BEGIN Document passage

By Stephen DravisiBerkshires Staff
WILLIAMSTOWN, Mass. — The Community Preservation Committee on Wednesday voted to send eight of the 10 grant applications the town received for fiscal year 2027 to May's annual town meeting.
 
Most of those applications will be sent with the full funding sought by applicants. Two six-figure requests from municipal entities received no action from the committee, meaning the proposals will have to wait for another year if officials want to re-apply for funds generated under the Community Preservation Act.
 
The three applications to be recommended to voters at less than full funding also included two in the six-figure range: Purple Valley Trails sought $366,911 for the completion of the new skate park on Stetson Road but was recommended at $350,000, 95 percent of its ask; the town's Affordable Housing Trust applied for $170,000 in FY27 funding, but the CPC recommended town meeting approve $145,000, about 85 percent of the request; Sand Springs Recreation Center asked for $59,500 to support several projects, but the committee voted to send its request at $20,000 to town meeting, a reduction of about two-thirds.
 
The two proposals that town meeting members will not see are the $250,000 sought by the town for a renovation and expansion of offerings at Broad Brook Park and the $100,000 sought by the Mount Greylock Regional School District to install bleachers and some paved paths around the recently completed athletic complex at the middle-high school.

END Document passage
BEGIN Record set

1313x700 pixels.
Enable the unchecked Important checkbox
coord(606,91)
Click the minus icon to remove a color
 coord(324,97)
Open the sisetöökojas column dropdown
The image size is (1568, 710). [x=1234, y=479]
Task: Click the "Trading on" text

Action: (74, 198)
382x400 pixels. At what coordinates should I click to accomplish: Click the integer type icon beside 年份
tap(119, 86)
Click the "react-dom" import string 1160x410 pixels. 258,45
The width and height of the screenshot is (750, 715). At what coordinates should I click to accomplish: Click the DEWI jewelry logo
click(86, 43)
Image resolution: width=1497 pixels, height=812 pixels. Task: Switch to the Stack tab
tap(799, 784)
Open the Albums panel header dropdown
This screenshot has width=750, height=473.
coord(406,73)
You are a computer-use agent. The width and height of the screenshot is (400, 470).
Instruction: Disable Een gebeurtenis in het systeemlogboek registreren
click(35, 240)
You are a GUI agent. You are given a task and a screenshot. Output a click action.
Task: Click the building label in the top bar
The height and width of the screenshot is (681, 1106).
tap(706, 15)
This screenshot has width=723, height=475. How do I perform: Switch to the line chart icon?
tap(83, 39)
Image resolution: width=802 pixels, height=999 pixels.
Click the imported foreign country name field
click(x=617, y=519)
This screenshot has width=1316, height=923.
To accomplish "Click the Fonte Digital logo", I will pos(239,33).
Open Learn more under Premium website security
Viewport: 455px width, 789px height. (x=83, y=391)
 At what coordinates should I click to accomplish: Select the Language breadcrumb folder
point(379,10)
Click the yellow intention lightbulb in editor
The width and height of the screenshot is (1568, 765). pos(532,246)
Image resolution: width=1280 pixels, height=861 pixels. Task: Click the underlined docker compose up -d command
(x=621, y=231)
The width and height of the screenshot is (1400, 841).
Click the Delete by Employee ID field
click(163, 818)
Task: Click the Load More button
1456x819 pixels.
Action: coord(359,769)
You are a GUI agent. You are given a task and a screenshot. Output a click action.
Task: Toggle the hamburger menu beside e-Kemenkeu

END Record set

▶ [Work instructions] Pick up the news article on the Williamstown Community Preservation Committee's grant votes after its last sentence and continue it. You won't need the items for anything here.

▶ [Response]
 
Members of the committee said that each of those projects have merit, but the total dollar amount of applications came in well over the expected CPA funds available in the coming fiscal year for the second straight January.
 
Most of the discussion at Wednesday's meeting revolved around how to square that circle.
 
By trimming two requests in the CPA's open space and recreation category and taking some money out of the one community housing category request, the committee was able to fully fund two smaller open space and recreation projects: $7,700 to do design work for a renovated trail system at Margaret Lindley Park and $25,000 in "seed money" for a farmland protection fund administered by the town's Agricultural Commission.